- _Gezeigter Textabschnitt_
Whitehorse, die Hauptstadt des kanadischen Territoriums Yukon hat viel zu bieten. Sie hat aber auch ein paar Probleme. Zum Link im Reiseteil der “Presse” bitte hier klicken.

Rasend schnell strömt der Yukon River durch den engen Miles Canon. Zur Schneeschmelze im Frühsommer – am Yukon ist alles ein bisschen später dran, auch die Schneeschmelze – wäre diese Menge noch normal. Aber jetzt ist es Ende August und der Fluss führt noch immer zu viel Wasser. Blitzsauberes milchiges Gletscherwasser, zugegeben, die Menschen am Yukon sind stolz darauf, das beste Trinkwasser Kanadas zu haben. Aber momentan ist es einfach zu viel.

Die Erklärung ist natürlich schnell gefunden: Die Gletscher schmelzen weg. In Whitehorse, der Hauptstadt des nordwestlichsten kanadischen Territoriums Yukon, weiß man, dass der Wasserzauber in absehbarer Zeit enden wird, dann, wenn alle Gletscher verschwunden sind. Man weiß bloß nicht, wann das sein wird. Wo nimmt man dann Wasser her? Heute staut man so viel wie möglich im Schwatka Lake, der zwischen dem Miles Canyon und der Stadt liegt. Der See ist längst so voll, dass die Schleusen an der Staumauer geöffnet werden mussten. Nun strömt das Wasser gerade noch kontrolliert durch die Stadt. Die Menschen in Whitehorse können nur zuschauen, wie es abfließt.

Fischleiter ohne Fische
Gleich nach den Schleusen zieht sich entlang des Ufers eine schmale Holzkonstruktion. Man würde sie übersehen, würden die Whitehorser nicht mit solchen Stolz auf sie hinweisen. Bei ihnen kommen nämlich jedes Jahr die berühmten Chinook- oder Königslachse vorbei, wenn sie von der Beringsee zu ihren Laichgründen heimkehren. Diese liegen – richtig – stromaufwärts hinter Whitehorse. Über 2000 Kilometer legen die ausgewachsen bis zu 36 Kilo schweren Riesen auf der Suche nach jenem Ort zurück, an dem sie einst selbst schlüpften. Die Reise ist verlustreich, die Lachse sind willkommene Beute professioneller Fangflotten am Meer und geduldiger Fischer am Fluss. Auch so mancher hungrige Grizzly schnappt sich einen aus dem Fluss heraus.

- _Arbeitsanweisungen_
A: Gib den Abschnitt aus dem Text über Whitehorse, der mit den Worten "Fischleiter ohne Fische" beginnt und mit "dem Fluss heraus." endet, noch einmal wieder und tausche dabei "Holzkonstruktion" gegen "Metallkonstruktion" aus.
B: Setze den Text über Whitehorse im Anschluss an seinen letzten Satz fort.

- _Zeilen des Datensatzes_
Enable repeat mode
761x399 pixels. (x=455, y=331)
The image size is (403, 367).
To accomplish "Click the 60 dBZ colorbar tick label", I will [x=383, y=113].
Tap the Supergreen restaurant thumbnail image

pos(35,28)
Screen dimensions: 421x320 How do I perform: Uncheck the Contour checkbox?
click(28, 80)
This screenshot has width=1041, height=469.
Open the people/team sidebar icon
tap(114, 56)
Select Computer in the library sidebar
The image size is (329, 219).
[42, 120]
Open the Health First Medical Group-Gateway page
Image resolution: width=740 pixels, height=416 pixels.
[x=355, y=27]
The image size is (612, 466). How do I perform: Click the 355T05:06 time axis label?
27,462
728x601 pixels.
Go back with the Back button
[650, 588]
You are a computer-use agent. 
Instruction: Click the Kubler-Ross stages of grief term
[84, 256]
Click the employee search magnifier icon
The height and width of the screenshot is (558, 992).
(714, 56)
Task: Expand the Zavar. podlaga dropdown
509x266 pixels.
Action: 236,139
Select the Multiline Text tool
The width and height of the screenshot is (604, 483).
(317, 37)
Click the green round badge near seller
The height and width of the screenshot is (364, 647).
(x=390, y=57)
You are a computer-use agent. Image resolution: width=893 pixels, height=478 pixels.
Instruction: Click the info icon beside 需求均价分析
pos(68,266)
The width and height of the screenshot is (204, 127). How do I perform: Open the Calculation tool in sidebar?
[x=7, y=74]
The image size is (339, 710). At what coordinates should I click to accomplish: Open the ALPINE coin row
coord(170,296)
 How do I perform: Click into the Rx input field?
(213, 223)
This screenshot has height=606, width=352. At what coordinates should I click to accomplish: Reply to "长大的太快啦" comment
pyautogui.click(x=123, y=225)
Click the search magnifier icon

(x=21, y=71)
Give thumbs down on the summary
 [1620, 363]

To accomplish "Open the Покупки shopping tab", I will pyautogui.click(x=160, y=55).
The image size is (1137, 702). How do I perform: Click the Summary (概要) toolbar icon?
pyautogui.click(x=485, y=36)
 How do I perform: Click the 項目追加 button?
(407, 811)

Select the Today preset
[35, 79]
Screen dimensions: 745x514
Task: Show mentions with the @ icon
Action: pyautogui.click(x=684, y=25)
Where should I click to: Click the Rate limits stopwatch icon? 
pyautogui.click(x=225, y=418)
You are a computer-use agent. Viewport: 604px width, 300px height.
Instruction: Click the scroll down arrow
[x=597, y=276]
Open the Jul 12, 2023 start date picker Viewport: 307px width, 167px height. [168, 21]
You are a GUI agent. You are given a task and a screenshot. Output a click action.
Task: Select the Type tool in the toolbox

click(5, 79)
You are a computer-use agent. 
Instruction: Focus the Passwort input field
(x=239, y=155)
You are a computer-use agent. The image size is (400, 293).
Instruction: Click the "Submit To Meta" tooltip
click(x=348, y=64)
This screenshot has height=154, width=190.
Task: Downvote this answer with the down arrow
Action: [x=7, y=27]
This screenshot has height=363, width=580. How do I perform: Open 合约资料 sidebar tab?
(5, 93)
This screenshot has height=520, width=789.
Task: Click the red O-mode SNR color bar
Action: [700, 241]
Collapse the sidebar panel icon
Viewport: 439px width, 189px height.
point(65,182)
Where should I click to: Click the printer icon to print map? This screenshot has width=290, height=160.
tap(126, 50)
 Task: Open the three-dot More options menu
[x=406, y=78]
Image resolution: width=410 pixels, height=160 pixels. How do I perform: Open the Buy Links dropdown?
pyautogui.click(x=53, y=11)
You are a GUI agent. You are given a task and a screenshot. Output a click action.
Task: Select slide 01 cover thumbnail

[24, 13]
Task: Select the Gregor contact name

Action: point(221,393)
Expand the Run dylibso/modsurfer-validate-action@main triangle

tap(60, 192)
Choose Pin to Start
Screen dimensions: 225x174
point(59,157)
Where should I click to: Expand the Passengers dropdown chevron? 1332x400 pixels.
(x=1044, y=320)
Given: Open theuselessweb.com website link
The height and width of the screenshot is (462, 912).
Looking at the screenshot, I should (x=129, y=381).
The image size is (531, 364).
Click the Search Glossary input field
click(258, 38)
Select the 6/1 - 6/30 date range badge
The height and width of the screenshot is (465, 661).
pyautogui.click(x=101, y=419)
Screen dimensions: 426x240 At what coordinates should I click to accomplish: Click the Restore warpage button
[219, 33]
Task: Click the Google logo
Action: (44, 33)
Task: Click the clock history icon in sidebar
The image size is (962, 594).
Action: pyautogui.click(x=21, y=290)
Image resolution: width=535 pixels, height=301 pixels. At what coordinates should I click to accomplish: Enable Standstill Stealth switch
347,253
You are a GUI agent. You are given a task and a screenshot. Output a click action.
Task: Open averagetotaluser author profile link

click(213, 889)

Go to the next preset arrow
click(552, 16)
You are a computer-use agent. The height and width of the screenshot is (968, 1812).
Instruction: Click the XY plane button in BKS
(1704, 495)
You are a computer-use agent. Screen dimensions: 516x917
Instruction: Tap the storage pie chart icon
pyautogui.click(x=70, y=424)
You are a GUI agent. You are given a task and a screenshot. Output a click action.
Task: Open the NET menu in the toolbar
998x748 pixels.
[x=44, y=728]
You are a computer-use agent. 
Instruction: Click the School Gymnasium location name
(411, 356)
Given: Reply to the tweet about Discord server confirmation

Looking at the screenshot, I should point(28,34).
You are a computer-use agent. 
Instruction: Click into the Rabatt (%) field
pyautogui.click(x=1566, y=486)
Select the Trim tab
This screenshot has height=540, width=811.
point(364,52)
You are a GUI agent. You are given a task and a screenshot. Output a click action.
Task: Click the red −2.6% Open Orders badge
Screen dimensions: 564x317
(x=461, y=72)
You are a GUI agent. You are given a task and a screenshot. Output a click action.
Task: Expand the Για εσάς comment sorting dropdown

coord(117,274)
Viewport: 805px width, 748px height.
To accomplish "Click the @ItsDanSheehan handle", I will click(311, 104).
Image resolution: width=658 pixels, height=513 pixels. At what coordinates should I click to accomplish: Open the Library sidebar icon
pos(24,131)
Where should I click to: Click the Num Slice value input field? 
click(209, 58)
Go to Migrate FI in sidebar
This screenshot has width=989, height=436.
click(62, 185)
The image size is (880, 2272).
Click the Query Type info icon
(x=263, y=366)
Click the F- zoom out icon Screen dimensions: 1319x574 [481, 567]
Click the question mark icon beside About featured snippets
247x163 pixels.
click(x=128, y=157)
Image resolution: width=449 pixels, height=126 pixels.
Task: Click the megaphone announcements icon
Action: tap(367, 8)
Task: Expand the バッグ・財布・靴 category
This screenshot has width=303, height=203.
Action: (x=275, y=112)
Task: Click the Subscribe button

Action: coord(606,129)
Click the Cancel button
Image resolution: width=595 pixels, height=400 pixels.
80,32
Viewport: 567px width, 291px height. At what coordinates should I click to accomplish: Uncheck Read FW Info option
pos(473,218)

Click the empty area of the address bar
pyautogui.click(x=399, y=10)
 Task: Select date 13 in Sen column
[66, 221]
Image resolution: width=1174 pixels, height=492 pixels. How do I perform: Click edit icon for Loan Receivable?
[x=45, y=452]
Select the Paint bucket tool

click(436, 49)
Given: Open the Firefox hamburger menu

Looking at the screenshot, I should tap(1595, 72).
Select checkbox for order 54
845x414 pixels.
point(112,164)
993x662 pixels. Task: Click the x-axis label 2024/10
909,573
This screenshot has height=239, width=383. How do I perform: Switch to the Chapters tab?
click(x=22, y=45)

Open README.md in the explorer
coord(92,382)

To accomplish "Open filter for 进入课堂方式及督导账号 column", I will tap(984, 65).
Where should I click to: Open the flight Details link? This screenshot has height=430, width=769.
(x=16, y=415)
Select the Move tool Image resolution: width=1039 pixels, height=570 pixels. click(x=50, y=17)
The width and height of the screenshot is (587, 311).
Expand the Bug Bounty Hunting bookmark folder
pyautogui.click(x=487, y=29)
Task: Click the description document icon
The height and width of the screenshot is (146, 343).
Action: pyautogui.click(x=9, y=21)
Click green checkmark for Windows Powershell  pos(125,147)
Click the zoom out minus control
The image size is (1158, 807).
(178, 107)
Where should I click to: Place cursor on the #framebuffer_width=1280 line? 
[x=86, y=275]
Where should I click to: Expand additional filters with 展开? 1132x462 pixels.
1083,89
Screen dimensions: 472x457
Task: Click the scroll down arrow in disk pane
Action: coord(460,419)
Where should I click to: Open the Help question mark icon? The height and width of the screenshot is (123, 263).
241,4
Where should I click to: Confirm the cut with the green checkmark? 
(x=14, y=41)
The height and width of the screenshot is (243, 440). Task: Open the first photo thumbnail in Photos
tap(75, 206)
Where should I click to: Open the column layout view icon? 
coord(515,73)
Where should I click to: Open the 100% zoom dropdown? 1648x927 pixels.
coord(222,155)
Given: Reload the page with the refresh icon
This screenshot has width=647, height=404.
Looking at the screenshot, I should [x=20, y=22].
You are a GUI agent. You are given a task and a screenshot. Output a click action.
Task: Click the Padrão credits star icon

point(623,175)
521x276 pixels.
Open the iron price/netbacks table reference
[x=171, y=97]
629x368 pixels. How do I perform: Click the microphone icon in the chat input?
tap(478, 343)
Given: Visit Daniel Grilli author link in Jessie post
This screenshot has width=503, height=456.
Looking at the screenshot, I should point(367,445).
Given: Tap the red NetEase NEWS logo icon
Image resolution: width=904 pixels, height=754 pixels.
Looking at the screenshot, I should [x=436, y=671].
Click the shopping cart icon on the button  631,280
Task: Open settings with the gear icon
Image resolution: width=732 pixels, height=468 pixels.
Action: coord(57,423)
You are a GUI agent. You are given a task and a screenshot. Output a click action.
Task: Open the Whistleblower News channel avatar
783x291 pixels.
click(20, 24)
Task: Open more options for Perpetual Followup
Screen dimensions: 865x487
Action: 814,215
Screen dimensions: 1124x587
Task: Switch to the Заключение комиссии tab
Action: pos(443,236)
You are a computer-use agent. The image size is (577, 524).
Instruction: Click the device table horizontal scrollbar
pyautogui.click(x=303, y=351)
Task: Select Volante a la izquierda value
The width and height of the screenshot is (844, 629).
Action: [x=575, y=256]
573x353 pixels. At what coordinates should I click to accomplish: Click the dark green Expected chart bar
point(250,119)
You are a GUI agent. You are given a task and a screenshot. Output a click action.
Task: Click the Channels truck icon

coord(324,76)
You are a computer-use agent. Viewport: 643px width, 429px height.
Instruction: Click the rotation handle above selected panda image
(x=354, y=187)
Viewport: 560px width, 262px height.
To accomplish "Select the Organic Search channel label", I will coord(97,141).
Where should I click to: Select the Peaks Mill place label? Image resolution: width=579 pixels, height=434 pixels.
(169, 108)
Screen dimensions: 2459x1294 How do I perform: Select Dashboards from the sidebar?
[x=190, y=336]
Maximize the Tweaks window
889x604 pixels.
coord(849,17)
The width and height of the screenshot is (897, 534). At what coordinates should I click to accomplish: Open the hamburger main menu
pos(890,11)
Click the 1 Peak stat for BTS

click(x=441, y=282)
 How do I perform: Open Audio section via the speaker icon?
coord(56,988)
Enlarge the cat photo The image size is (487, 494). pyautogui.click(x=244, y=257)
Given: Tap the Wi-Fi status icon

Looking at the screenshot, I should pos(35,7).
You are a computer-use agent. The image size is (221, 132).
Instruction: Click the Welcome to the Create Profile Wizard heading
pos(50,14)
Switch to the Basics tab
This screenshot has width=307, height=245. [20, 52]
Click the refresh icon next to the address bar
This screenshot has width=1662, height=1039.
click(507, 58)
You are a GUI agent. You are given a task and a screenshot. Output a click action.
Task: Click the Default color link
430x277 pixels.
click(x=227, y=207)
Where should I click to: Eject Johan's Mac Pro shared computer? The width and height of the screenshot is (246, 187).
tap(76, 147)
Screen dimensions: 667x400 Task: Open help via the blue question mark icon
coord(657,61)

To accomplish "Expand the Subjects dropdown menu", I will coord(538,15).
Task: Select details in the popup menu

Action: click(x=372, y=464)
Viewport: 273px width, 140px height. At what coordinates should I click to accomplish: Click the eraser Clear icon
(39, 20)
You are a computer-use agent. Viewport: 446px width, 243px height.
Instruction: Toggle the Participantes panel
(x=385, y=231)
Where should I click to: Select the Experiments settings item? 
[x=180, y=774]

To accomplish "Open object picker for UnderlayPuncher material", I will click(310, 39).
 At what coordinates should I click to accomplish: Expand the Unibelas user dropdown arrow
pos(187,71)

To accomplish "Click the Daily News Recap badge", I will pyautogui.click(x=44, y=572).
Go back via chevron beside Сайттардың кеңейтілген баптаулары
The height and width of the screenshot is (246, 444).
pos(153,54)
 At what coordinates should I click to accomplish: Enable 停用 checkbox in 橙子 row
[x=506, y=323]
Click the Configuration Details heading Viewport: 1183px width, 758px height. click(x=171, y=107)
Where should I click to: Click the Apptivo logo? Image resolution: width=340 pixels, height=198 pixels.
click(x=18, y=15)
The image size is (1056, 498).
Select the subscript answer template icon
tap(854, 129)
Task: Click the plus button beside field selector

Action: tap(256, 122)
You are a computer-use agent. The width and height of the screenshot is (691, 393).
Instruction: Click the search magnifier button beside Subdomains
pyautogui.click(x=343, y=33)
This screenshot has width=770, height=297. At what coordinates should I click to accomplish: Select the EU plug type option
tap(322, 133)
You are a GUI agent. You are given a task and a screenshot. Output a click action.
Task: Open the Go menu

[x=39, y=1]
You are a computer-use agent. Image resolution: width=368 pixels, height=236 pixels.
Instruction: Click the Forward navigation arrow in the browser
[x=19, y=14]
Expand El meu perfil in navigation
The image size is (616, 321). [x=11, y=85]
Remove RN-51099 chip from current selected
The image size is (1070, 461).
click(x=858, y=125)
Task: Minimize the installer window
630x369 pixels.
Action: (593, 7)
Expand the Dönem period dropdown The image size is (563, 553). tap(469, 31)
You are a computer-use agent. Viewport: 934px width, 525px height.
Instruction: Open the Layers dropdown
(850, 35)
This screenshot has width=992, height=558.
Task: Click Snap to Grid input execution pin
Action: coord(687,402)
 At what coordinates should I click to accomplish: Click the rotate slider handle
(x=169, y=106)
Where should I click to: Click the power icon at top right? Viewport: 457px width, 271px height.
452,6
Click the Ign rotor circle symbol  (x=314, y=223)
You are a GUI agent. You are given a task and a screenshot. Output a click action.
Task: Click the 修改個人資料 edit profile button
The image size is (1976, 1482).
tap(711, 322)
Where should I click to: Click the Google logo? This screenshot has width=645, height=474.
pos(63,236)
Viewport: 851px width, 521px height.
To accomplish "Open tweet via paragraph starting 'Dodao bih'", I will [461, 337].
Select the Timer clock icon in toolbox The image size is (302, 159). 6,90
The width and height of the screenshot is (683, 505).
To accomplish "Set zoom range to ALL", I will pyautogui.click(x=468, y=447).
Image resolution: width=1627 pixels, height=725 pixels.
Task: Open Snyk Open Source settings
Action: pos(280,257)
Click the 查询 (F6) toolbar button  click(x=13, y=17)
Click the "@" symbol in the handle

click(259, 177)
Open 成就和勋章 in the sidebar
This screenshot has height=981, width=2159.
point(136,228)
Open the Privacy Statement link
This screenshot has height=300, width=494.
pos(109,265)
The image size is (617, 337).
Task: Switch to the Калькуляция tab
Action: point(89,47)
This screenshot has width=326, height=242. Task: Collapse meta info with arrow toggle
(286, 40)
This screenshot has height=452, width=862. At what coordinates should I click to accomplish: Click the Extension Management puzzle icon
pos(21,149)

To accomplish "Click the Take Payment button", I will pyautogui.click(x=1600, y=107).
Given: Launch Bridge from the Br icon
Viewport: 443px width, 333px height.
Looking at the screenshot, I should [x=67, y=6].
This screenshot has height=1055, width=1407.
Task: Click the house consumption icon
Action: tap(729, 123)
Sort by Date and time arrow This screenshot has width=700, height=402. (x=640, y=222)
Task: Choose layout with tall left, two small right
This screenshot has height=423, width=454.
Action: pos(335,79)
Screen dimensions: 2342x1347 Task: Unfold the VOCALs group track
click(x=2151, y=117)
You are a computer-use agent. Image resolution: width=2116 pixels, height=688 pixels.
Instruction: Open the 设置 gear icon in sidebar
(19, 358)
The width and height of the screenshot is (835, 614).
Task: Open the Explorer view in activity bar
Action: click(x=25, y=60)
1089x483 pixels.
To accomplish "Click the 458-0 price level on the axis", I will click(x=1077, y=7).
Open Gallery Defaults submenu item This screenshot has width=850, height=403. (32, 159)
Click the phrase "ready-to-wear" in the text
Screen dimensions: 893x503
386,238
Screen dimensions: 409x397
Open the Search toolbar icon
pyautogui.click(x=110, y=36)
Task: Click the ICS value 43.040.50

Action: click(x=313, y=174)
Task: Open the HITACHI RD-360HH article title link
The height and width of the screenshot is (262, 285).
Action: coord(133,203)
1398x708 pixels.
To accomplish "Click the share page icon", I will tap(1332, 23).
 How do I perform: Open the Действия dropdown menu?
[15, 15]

- _Antworten_
A:
Fischleiter ohne Fische
Gleich nach den Schleusen zieht sich entlang des Ufers eine schmale Metallkonstruktion. Man würde sie übersehen, würden die Whitehorser nicht mit solchen Stolz auf sie hinweisen. Bei ihnen kommen nämlich jedes Jahr die berühmten Chinook- oder Königslachse vorbei, wenn sie von der Beringsee zu ihren Laichgründen heimkehren. Diese liegen – richtig – stromaufwärts hinter Whitehorse. Über 2000 Kilometer legen die ausgewachsen bis zu 36 Kilo schweren Riesen auf der Suche nach jenem Ort zurück, an dem sie einst selbst schlüpften. Die Reise ist verlustreich, die Lachse sind willkommene Beute professioneller Fangflotten am Meer und geduldiger Fischer am Fluss. Auch so mancher hungrige Grizzly schnappt sich einen aus dem Fluss heraus.

B:
Selbst für Lachse, die es bis Whitehorse schaffen, wäre an der Schleuse Schluss, gegen den enormen Wasserdruck kämen sie nicht an. Genau dafür gibt es die Fischleiter, eben jene längliche schmale Holzkonstruktion am Ufer. Vom Wasser an den Rand des Flusses gedrückt, finden die Fische hier den Eingang. Dann springen sie ein badewannengroßes flaches Becken nach dem anderen nach oben, bis sie hinter der Staumauer durch einen Ausgang in den sicheren Stausee schwimmen.

Nach diesem Konzept haben Kanada (Yukon) und die USA (Alaska) jahrzehntelang gemeinsam ihre Lachsbestände gemanagt. Jetzt haben sie ein Problem: Es kommen keine Lachse mehr. Tausend pro Jahr sollten die Zählstation am Eingang der Fischleiter passieren. Heuer waren es gerade mal 77, gezüchtete Lachse eingerechnet. Bereits in den 1990er Jahren sank die Zahl der Heimkehrer so bedenklich, dass man mit Zuchtfischen nachhalf. Zeitweise machte deren Anteil mehr als die Hälfte aus. Doch seit 2020 kommen kaum mehr Lachse heim, nicht einmal gezüchtete. In der Station ist man ratlos: Die Fischleiter leer. Nur eine einsame kleine Äsche irrt dort herum.

Die Gründe kennt man nicht nur in Whitehorse: Klimawandel – Lachse reagieren empfindlich auf wärmeres Wasser –, Überfischung, elektrische Wasserkraftwerke am Weg. Lösung weiß man keine.

Wohnen im Zentrum oder am Wald
Wenden wir uns lieber der Schönheit des Territoriums zu. Den endlosen Wäldern, den versteckten Seen, den hohen Bergen, der noch immer unberührt wirkenden Natur. Wer nicht die Möglichkeit hat, großräumig den gesamten Yukon abzufahren – allein nach Dawson City sind es 500 Kilometer –, für den gibt es in und um Whitehorse genug zu sehen.

Den Namen hat die Stadt übrigens der spritzenden Gischt des Yukon Rivers zu verdanken. Sie erinnerte Goldgräber und frühe Siedler an die fliegenden Mähnen wilder weißer Mustangs.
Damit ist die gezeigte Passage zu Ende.